– Я думаю, – сказал Космо, – что вся вода, которая могла проникнуть в кору, уже сделала это за то время, пока продолжалось столь удивившее нас понижение уровня. Теперь мы должны ждать геологических изменений, возникающих в результате постепенной уступки внутренней массы новым силам, воздействующим на нее.
– Поскольку вся земля увеличилась в весе из-за уплотнения на ней туманности, ее пластичная кора пропорционально увеличится в обхвате за счет внутреннего расширения, что в конечном итоге выведет на поверхность все старые континенты, но прежде всего Азию.
Были ли гипотезы Космо Версаля правильными или неправильными, у него всегда был ответ на любое возражение, а престиж, который он завоевал благодаря своей катастрофически правильной теории о водяной туманности, давал ему такое огромное преимущество, что никто не чувствовал достаточной уверенности в себе, чтобы долго противостоять чему-либо, что он мог бы выдвинуть.
Соответственно, все в Ковчеге нашли, что ожидают возрождения Эвереста почти с такой же уверенностью, как и их лидер Космо Версаль.
Они начали свое пережидающее путешествие, проплыв через Тибетское плато и высокую цепь гор Юньлинь над Китаем.
Интерес всех на борту был возбужден до высшей степени, когда они обнаружили, что плывут над могущественными владениями китайского президента-императора, который получил огромную власть, сделавшую его правителем всего восточного мира.
Он, с его полумиллиардом или более того подданных, теперь покоился на дне океана глубиной от трех до пяти или даже шести миль. Глубоко под Ковчегом лежали широкие и некогда густонаселенные долины Янцзы-Кианг и Хоанг-Хо, "Бич Китая".
В конце концов они повернули на север и снова вошли в район Тибета, снова ища утонувшую корону мира. Тем временем в Космо возобновились театральные представления и концерты по вечерам, а иногда звучала музыка и даже танцевали на длинных променадах, открытых на свежем воздухе.
Пусть это не вызывает удивления или осуждения, ибо дух радости в жизни непобедим, как и должно быть, если жизнь стоит того. Так случалось, что нередко, и не с каким-либо порицаемым намерением, или в каком-либо духе бессердечной забывчивости, эта замечательная компания странствующих по миру дрейфовала в лунном свете над вселенской водной могилой миллионов утонувших, под звуки струнных инструментов, крадущихся по колышущимся волнам, и мягкий звук быстро передвигающихся ног, скользящих по глади палубы.

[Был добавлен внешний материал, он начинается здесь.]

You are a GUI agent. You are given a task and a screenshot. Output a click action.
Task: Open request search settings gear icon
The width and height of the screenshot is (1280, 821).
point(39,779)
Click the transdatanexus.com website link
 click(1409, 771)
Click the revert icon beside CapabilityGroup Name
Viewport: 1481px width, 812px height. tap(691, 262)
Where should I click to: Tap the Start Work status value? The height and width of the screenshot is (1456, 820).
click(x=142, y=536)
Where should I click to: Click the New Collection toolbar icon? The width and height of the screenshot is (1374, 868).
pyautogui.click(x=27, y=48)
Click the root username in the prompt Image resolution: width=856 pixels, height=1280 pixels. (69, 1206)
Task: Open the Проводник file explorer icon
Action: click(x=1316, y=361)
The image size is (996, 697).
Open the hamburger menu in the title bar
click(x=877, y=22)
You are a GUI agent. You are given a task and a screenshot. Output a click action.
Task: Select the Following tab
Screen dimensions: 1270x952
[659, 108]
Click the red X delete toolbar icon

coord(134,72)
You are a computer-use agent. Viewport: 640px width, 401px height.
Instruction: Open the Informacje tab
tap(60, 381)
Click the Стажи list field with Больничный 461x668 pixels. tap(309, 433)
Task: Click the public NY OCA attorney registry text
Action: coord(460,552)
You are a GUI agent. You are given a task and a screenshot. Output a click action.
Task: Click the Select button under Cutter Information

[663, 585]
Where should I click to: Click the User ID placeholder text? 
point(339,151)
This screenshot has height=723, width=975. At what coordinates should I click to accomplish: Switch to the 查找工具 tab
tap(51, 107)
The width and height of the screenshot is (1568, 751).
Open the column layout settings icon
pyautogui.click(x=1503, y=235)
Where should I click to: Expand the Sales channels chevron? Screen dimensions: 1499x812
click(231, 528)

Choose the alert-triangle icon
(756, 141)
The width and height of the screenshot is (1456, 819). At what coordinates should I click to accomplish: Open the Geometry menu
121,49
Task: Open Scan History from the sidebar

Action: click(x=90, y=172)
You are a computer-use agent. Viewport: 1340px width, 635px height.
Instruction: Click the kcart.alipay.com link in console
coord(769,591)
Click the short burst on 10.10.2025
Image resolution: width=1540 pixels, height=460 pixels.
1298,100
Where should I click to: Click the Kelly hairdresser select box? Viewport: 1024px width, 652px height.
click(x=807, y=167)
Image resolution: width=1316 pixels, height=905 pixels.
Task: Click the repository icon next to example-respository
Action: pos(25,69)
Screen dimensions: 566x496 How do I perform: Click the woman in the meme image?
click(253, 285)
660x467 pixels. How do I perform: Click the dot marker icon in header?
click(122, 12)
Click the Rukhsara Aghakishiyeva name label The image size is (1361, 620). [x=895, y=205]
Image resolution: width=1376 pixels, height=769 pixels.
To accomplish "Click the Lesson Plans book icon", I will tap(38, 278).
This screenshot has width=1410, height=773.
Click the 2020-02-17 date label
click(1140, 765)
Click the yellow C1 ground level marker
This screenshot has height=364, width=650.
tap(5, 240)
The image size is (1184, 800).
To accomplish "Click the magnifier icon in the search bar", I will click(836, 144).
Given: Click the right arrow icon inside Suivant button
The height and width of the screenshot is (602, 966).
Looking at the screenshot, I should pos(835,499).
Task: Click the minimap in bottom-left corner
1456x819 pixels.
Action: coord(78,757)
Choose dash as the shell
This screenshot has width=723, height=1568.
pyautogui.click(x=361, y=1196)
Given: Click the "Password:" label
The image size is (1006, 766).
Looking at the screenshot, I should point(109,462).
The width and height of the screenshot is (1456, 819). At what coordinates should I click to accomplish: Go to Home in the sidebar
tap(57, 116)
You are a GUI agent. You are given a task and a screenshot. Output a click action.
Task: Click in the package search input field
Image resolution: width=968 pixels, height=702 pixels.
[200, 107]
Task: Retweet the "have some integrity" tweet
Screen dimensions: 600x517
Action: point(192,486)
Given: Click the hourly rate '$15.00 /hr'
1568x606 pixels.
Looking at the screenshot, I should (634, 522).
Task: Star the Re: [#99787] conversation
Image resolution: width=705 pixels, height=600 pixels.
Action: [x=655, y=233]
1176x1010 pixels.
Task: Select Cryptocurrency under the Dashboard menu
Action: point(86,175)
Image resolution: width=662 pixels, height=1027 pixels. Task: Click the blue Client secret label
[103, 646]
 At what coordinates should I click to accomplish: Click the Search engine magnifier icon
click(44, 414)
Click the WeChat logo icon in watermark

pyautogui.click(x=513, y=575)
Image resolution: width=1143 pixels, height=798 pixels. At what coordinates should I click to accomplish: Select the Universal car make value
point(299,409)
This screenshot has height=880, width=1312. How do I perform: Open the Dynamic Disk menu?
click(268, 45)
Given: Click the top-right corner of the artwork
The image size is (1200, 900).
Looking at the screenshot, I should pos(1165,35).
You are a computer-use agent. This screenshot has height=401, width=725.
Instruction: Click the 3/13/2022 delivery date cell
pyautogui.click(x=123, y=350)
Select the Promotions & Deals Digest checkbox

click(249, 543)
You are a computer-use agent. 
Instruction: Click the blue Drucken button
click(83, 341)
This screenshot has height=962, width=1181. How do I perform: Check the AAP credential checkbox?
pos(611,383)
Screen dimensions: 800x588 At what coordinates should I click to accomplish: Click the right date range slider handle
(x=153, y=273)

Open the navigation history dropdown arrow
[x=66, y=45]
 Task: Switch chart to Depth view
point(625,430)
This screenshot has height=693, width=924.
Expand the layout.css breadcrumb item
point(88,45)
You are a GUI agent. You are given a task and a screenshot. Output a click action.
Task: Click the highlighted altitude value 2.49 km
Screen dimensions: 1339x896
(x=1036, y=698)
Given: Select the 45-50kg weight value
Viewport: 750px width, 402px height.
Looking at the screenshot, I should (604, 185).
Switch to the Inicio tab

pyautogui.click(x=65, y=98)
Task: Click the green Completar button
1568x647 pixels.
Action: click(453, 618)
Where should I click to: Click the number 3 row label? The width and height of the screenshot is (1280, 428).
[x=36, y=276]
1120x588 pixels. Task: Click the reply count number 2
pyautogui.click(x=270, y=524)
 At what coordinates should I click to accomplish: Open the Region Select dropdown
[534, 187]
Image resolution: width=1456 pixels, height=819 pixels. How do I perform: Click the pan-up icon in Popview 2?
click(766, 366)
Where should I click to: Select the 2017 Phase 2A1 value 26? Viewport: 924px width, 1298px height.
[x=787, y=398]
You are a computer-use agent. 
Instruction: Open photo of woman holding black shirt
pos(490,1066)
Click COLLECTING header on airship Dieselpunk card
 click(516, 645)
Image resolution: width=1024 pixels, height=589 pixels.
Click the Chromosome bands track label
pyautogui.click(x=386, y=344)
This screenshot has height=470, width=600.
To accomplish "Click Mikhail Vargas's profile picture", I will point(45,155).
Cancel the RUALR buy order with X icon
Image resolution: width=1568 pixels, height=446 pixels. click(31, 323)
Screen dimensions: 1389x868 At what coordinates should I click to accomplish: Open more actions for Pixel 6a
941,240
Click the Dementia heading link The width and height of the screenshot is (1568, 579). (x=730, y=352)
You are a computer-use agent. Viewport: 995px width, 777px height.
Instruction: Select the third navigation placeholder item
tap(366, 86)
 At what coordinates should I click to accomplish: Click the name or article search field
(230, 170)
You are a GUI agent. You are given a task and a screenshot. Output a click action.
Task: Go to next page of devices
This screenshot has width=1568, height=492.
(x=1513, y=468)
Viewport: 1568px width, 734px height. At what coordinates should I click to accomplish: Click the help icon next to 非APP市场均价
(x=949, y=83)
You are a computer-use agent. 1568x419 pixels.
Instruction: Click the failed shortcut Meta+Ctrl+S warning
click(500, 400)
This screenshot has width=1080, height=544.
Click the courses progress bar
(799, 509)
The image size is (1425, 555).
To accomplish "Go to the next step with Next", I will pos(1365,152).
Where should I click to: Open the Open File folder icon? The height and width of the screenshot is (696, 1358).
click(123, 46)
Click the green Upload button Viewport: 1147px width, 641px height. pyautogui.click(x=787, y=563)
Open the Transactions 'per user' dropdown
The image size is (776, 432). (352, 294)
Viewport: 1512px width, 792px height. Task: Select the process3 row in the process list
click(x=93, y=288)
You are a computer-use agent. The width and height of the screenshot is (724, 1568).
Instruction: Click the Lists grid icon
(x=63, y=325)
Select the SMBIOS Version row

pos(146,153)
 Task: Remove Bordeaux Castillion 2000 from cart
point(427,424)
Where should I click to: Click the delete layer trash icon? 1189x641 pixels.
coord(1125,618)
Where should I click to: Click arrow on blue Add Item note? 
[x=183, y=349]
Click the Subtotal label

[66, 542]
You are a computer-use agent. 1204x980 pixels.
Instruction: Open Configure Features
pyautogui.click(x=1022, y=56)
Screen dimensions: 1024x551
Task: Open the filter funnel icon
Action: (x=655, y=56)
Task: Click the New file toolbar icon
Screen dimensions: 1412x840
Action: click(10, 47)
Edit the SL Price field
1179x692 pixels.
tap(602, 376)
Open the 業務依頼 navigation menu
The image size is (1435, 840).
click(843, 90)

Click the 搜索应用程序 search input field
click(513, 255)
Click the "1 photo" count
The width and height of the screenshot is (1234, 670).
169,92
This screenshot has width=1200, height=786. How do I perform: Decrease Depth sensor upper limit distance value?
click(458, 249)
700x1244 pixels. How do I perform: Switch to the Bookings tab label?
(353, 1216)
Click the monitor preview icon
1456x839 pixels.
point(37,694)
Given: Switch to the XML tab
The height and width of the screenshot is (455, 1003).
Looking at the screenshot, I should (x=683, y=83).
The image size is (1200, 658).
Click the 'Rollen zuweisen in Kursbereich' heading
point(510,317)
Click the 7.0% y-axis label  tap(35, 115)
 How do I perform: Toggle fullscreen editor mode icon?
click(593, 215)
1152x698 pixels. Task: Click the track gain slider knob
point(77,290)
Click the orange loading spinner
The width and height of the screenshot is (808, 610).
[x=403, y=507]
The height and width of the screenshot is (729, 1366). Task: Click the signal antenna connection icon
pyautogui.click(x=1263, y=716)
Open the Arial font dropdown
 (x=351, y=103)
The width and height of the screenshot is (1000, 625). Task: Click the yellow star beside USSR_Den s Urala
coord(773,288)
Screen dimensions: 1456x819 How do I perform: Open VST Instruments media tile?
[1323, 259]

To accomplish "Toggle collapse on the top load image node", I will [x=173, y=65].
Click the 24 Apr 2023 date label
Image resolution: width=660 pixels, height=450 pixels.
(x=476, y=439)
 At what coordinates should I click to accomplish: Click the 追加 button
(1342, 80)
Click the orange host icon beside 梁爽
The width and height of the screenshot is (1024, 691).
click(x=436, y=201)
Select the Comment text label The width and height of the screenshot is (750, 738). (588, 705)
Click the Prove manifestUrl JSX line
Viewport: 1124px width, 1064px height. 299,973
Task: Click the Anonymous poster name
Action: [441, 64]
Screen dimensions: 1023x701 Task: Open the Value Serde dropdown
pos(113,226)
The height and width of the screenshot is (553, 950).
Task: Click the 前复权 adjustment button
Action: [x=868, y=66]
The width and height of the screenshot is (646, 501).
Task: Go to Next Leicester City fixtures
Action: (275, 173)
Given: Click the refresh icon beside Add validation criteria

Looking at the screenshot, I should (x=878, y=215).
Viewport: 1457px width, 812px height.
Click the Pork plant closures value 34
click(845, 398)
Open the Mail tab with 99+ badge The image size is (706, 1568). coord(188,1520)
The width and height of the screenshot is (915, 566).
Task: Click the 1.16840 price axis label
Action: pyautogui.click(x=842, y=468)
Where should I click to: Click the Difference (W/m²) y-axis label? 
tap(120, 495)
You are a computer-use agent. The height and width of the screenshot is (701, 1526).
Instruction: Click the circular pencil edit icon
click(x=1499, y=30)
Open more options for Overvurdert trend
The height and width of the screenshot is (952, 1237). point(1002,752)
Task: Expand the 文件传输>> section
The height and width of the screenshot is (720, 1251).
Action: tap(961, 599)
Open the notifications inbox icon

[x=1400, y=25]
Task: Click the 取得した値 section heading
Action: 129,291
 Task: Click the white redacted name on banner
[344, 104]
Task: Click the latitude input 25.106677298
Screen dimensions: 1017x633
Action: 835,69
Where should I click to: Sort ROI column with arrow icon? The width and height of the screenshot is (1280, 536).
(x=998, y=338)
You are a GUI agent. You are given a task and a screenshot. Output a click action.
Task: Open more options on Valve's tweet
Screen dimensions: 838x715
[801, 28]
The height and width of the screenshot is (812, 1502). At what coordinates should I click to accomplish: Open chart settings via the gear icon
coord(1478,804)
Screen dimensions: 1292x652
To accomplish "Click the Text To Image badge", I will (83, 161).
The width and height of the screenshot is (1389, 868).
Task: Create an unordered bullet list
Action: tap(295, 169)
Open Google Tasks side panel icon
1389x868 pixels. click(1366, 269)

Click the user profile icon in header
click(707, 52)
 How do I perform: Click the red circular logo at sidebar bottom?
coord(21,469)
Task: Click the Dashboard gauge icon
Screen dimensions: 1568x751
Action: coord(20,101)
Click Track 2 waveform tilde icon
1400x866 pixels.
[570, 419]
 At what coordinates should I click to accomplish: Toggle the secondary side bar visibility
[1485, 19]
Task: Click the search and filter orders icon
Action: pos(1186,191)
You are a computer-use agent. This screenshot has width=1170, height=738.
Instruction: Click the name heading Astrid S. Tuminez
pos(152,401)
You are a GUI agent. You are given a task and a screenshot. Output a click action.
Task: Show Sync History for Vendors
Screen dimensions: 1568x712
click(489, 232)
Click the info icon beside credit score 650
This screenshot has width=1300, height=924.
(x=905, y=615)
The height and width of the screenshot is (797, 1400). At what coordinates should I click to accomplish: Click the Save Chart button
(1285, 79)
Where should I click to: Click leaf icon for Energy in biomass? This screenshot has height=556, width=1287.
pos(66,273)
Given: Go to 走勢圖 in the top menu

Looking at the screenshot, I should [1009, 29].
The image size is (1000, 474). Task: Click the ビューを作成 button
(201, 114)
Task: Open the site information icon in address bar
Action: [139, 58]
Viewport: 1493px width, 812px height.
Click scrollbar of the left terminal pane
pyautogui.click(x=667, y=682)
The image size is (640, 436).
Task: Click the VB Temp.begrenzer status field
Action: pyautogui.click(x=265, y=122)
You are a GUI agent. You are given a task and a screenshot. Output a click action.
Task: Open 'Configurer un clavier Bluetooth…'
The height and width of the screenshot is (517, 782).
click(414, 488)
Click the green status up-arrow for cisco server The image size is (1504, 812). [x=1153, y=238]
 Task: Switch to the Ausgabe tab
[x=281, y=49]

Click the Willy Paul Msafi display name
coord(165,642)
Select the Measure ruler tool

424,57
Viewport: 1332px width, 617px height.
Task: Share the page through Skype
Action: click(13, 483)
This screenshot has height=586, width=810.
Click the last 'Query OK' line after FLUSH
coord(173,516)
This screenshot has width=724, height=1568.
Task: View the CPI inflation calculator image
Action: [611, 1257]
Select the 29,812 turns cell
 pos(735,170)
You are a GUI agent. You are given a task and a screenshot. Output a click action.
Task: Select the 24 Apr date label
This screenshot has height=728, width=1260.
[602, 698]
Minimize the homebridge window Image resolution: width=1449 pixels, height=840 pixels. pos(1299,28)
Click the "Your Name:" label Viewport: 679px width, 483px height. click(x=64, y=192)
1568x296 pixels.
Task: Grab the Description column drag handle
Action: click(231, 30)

Костаке Териаде и сэр Уилфрид Ательстоун возобновили свои бурные попытки утихомирить друг друга, но теперь даже Космо редко был слушателем, за исключением тех случаев, когда ему приходилось вмешиваться, чтобы сохранить мир.
Король Ричард и Амос Бланк, однако, обычно выслушивали их, но по выражению их лиц было видно, что перспектива кулачных боев доставляла им гораздо больше удовольствия, чем изложение странных научных доктрин.
Возможно, самым счастливым человеком на борту был капитан Армс. Наконец он мог делать столько наблюдений, сколько хотел, и изучал карты Азии, пока не заявил, что теперь он знает широту и долготу гор лучше, чем морские порты старых океанов.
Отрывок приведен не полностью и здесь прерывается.